His business began to take off, but it wasn’t experiencing the growth he wanted. Then, in 1952, Authur had another jolt, this time a marketing one.

“Mr. Wonder understood the power of direct marketing,” continued Ms. Millbright. “He was the first to directly target children, whom he knew would love Wonder Bread. And the timing was perfect as television became popular.”

Mr. Wonder’s contribution to direct selling targeted at children set the standard for the next 60 years and led to profound company growth.


In 1960, Authur moved his company headquarters to Sacramento, CA where it still exists to this day. Throughout the years Arthur Wonder was known for his philanthropy, most famously for being an angel donor for the recent new home of the Sacramento Kings, the Golden 1 Center.
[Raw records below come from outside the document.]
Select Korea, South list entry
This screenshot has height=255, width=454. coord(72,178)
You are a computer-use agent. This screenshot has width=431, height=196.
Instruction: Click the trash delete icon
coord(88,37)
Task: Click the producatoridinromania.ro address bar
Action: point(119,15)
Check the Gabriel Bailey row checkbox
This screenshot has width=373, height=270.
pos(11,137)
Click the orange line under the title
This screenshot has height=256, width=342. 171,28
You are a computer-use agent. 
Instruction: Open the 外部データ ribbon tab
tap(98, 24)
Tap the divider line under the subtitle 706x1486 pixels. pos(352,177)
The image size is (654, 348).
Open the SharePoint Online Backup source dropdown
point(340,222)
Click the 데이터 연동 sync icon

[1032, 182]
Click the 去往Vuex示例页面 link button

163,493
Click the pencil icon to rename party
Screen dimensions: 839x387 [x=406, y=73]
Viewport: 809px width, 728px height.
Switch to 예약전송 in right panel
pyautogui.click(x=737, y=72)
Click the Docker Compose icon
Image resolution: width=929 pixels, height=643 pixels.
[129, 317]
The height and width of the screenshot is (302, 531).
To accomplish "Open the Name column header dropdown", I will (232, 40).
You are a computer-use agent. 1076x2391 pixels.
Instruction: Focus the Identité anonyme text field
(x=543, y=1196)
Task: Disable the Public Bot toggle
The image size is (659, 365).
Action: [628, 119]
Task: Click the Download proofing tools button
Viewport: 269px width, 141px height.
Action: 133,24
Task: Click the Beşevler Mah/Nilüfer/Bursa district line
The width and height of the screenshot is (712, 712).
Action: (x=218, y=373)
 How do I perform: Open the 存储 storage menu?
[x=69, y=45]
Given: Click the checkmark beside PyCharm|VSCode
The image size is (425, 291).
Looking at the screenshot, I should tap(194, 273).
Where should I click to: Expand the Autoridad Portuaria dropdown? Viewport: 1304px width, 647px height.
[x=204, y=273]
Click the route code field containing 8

Although the exact amount was never disclosed, Mr. Wonder donated an estimated $49 million to help complete the arena. Owners of the Kings suggested that the complex be named after Wonder, but he politely declined.

Arthur Wonder is survived by six children, 27 grandchildren, and 48 great-grandchildren, all of which were by his side at Mercy Hospital in Sacramento when he passed. His wife passed away in 2003 after an unfortunate and bizarre gardening accident. Being the ever-eccentric Wonder, he passed on a sizable inheritance to his pet ferret named Chihuahua and also over $100,000 to his favorite chihuahua, an ailing 20-year-old dog simply named ‘Dave.’ Ferrets are illegal pets in California.